* _Action item 1_: In the article about the robot arm that can taste, which chemical is the engineered E. coli in the gripper's pockets made to respond to?
* _Action item 2_: Please continue the article about the tasting robot arm, picking up after its final sentence.

Researchers at the University of California-Davis have developed a robot arm that can taste.
The researchers created a robotic gripping arm that uses engineered bacteria placed in pockets in the fingers to taste for specific chemicals. The proof-of-concept soft robot is the next step towards biological-mechanical hybrid machines, or more human robots.
The new device has a complicated simplicity. The robot gripper uses a biosensing module that includes little, flexible pockets that hold an E. coli bacteria engineered to respond to the chemical IPTG. When it detects the chemical, it lights up and the electrical signal is sent to the gripper's control unit.
In tests, the gripper checked bath water for IPTG. Basically, it looks like it's dipping a toe (or entire robot hand) in a tiny pool. The tests took about 10 hours, but the idea is that the hand can sense if the chemical is in the water. If it doesn’t detect the chemical, it essentially deems it safe, grabs an object (a ball), and dips it in the pool.

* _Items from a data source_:
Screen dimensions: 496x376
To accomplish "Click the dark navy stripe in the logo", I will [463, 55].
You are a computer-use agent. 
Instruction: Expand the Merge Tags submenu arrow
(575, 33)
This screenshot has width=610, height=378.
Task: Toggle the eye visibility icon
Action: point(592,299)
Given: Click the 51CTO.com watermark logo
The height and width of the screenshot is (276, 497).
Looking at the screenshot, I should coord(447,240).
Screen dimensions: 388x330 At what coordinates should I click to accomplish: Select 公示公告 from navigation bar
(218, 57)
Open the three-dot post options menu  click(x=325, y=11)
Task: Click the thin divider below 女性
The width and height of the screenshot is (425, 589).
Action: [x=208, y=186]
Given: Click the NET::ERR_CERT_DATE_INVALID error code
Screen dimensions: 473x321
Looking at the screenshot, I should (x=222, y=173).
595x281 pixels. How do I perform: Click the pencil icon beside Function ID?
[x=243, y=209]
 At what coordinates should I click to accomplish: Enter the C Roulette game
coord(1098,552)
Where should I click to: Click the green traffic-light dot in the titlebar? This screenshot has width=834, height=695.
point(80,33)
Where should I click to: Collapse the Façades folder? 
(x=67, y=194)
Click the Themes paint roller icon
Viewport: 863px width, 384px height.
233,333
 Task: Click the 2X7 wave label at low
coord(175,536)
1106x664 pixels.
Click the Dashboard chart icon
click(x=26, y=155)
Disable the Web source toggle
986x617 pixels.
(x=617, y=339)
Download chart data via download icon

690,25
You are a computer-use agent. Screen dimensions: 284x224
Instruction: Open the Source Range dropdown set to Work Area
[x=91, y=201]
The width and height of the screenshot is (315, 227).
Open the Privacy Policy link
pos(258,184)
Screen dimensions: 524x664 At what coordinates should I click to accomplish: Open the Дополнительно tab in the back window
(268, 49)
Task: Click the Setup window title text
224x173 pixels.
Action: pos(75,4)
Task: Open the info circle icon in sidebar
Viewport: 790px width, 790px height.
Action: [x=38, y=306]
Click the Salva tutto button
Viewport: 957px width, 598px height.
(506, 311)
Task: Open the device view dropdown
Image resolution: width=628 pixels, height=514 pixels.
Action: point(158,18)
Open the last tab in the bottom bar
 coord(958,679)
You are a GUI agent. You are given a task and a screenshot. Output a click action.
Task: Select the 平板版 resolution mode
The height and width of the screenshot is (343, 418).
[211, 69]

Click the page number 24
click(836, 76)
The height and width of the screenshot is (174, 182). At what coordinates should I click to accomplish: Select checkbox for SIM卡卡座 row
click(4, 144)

* _Exercise answer 1_: IPTG

* _Exercise answer 2_:
Right now, the work is preliminary. The biohybrid bot can only taste one thing and it can't detect changing concentrations. It's also difficult to keep the microbes stable.
According to the researchers, biohybrid systems could one day include bacteria engineered for different functions, like detecting chemicals, making polymers for repairs or even generating energy. So, one day these tiny tongues won't just taste, but they'll feed.